In summary, only minor adjustments are needed before the manuscript can be considered fully prepared for acceptance.
Comments on the Quality of English LanguageAlthough the overall English style has been refined, a final review could further enhance fluency and readability.
Author Response
Dear Reviewer:
We sincerely thank the reviewer for the constructive feedback and for recognizing the substantial improvements made in the revised manuscript. We carefully addressed the remaining concerns as follows:
Comment 1:
However, a minor issue still persists. While the discussion of the results has improved, it remains more descriptive than analytical and would benefit from a more critical comparison with related studies.
Response 1:
Thank you for pointing this out. We have revised the "Discussion" section to move beyond descriptive summaries and provide more analytical insights. We added a comparison between our findings and related studies in reinforcement learning and causal inference. This comparison highlights how C²-Net differs from prior approaches, not only in improving performance but also in enhancing interpretability and robustness. We also discuss the implications of the observed increase in policy variance and its potential trade-offs compared to existing methods.
This change can be found on page 19, line 560:” Figure 16 summarizes the results across all environments. Here, reward_raw denotes the mean return before correction, and reward_crr represents the mean return after applying C²-Net. Overall, C²-Net consistently improves the agent’s average return across all tasks. For example, in the Hopper environment with SAC and PPO algorithms, the mean return increased by 14.6% and 20.2%, with a value of Cohen’s d indicating a medium-to-large effect. Similar trends are observed in Walker2d (SAC: 18.5% and PPO: 44.9%), Humanoid (SAC: +22.3%, PPO: +9.92%), and AzureLoong (+3.6%). These effect sizes range from small to large according to Cohen’s convention, underscoring the contribution of causal correction across diverse benchmarks.
However, the T-shaped error bars indicate that the standard deviation also increased in certain scenarios. For instance, in the Hopper-SAC task, the variance rose from 0.04503 to 0.05872, and in the AzureLoong environment, it increased from 0.004507 to 0.007859. This suggests that although causal correction improves the mean performance, it also introduces greater policy variability. Such an increase in variance is expected, as C²-Net explicitly models the causal dependencies among states, actions, and rewards, providing a principled basis for the agent’s action selection. By guiding the correction process using reward information, the agent can explore multiple near-optimal behaviors under uncertainty or perturbations, thereby enhancing system robustness and adaptability. At the same time, this increased variance highlights the inherent trade-off between exploratory behavior and policy stability.

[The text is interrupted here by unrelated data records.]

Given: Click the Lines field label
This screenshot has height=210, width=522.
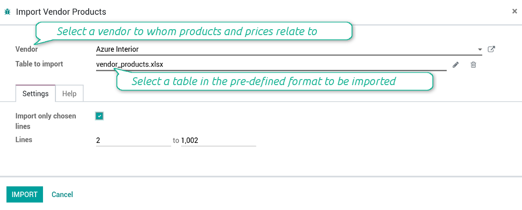Looking at the screenshot, I should [24, 139].
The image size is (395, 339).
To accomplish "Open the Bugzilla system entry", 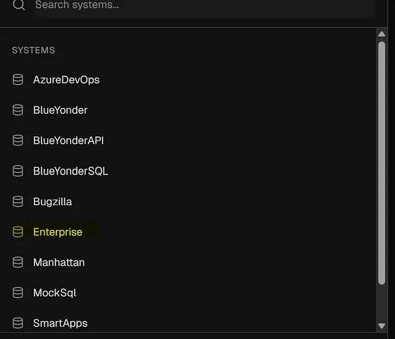I will pos(53,201).
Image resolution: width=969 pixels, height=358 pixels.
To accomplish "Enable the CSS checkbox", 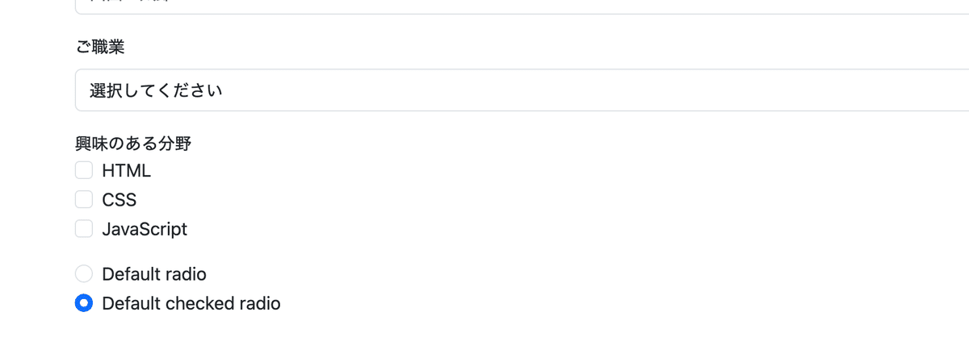I will [84, 199].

Conventional reinforcement learning methods, such as PPO and SAC, primarily regulate policy variance through reward shaping or entropy regularization. In contrast, C²-Net provides an alternative and potentially more principled approach by explicitly modeling causal dependencies among states, actions, and rewards. While this causal-driven exploration helps to interpret both the improvement in average performance and the observed variance, it also highlights a potential trade-off between adaptability and stability. Specifically, greater variance may yield diverse behavioral trajectories beneficial for long-term exploration, yet it can also increase the difficulty of convergence and control in safety-critical environments.”
Comments 2:
Although the overall English style has been refined, a final review could further enhance fluency and readability.
Response 2:
Agree. To meet the journal’s standards for academic English, we have carefully polished the manuscript for fluency, conciseness, and readability.
We believe these additional revisions address the reviewer’s concerns, and we respectfully submit the manuscript for final consideration.